The “Kawasaki Moms” of NorthBay Healthcare are on a roll, inspiring the donation of hundreds of units of blood in their quest to pay forward the gift of life.
Three successful blood drives were held this past spring, generating nearly 100 units in donations for BloodSource blood bank, and three more are scheduled this fall. Watch NorthBay.org for signup information and links.
All three Kawasaki Moms had children who suffered, but eventually recovered from Kawasaki disease. Phlebotomists Dana Aleman and Leticia DeGracia and Elizabeth Gladney, R.N., stepped up again this year to support the drives and raise awareness of the disease.
It’s a rare condition that causes inflammation of blood vessels in many parts of a child’s body, fever, rash, swelling of the hands and feet, irritation and inflammation of the mouth, lips and throat. Complications include coronary artery dilations and aneurysms.
Kawasaki disease is a rare condition that causes inflammation of blood vessels in a child’s body, fever, rash, swelling of the hands and feet, irritation and inflammation of the mouth, lips and throat.
Treatment requires intravenous immunoglobulin, which is produced from 1,000 units of blood. Dana’s son and Leticia’s daughter each required two treatments. So in all, the Kawasaki Moms’ three children used 5,000 units of blood.

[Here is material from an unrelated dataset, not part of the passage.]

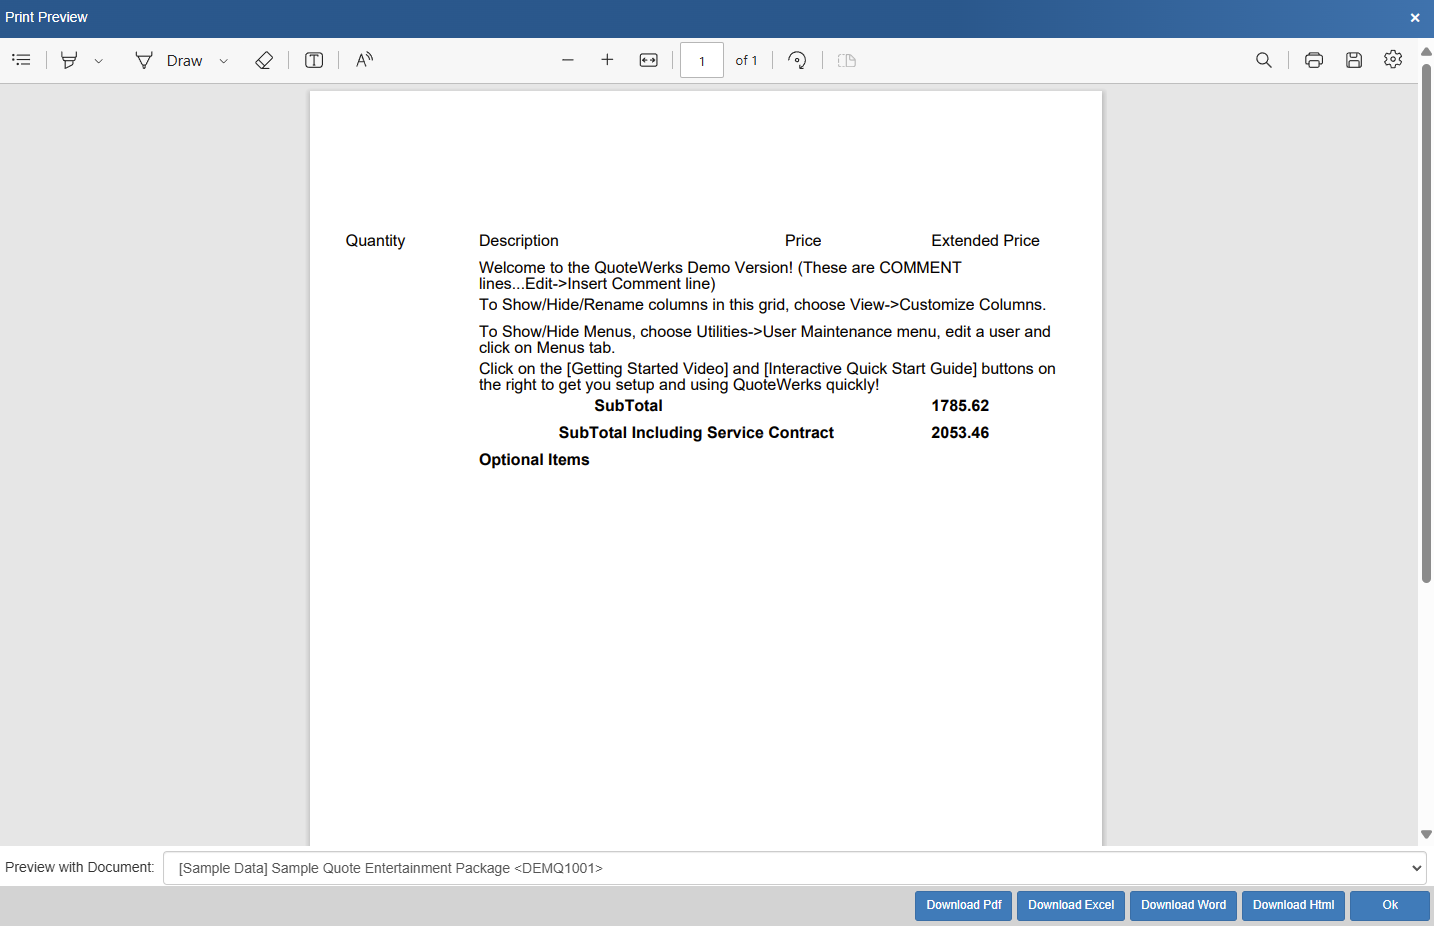Open Preview with Document dropdown
Screen dimensions: 1434x926
tap(794, 868)
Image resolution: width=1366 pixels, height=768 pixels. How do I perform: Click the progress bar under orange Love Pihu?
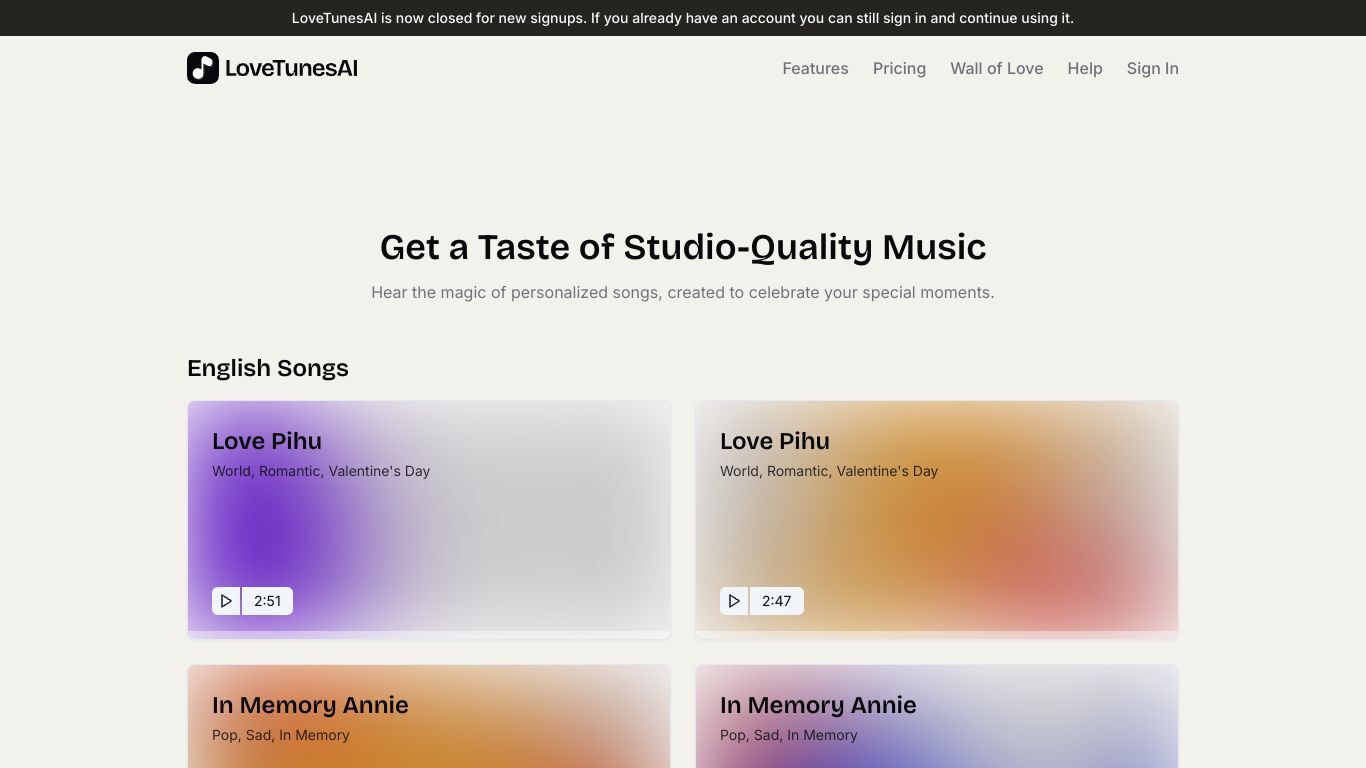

“That’s a lot of blood to make up for,” says Leticia, “but we’re determined to keep at it. These donations will save lives. They saved the life of my daughter Jacqueline, and for that I’m forever grateful.”
Katie Lydon, R.N., director of Women’s and Children’s Services at NorthBay Medical Center, and Rowena Vince-Cruz, clinical lab scientist, coordinated the events. They organized the first drive in the spring of 2013 after a Dixon mother’s life was saved, thanks to emergency blood transfusions. A drive in April that year elicited the donation of more than 100 units of blood in a single day at NorthBay Medical Center.
The Kawasaki Moms intend to continue their support. “I’m grateful that NorthBay is willing to help us not only champion the donation of blood, but also to raise awareness about Kawasaki disease,” says Dana. “I’d never heard of it before my son got so ill.”
Levi was just 3 when a doctor at the Center for Primary Care in Vacaville diagnosed it, and had his parents take him directly to UC Davis for urgent treatment. The disease is tricky, because it can’t accurately be diagnosed until Day 5, and the window for treatment is short. If a child is not diagnosed and treated between Day 5 and Day 10, critical complications can occur, even death.
“I’m just grateful we caught it in time. And I want parents out there to know the symptoms,” says Dana. “Knowledge is power.”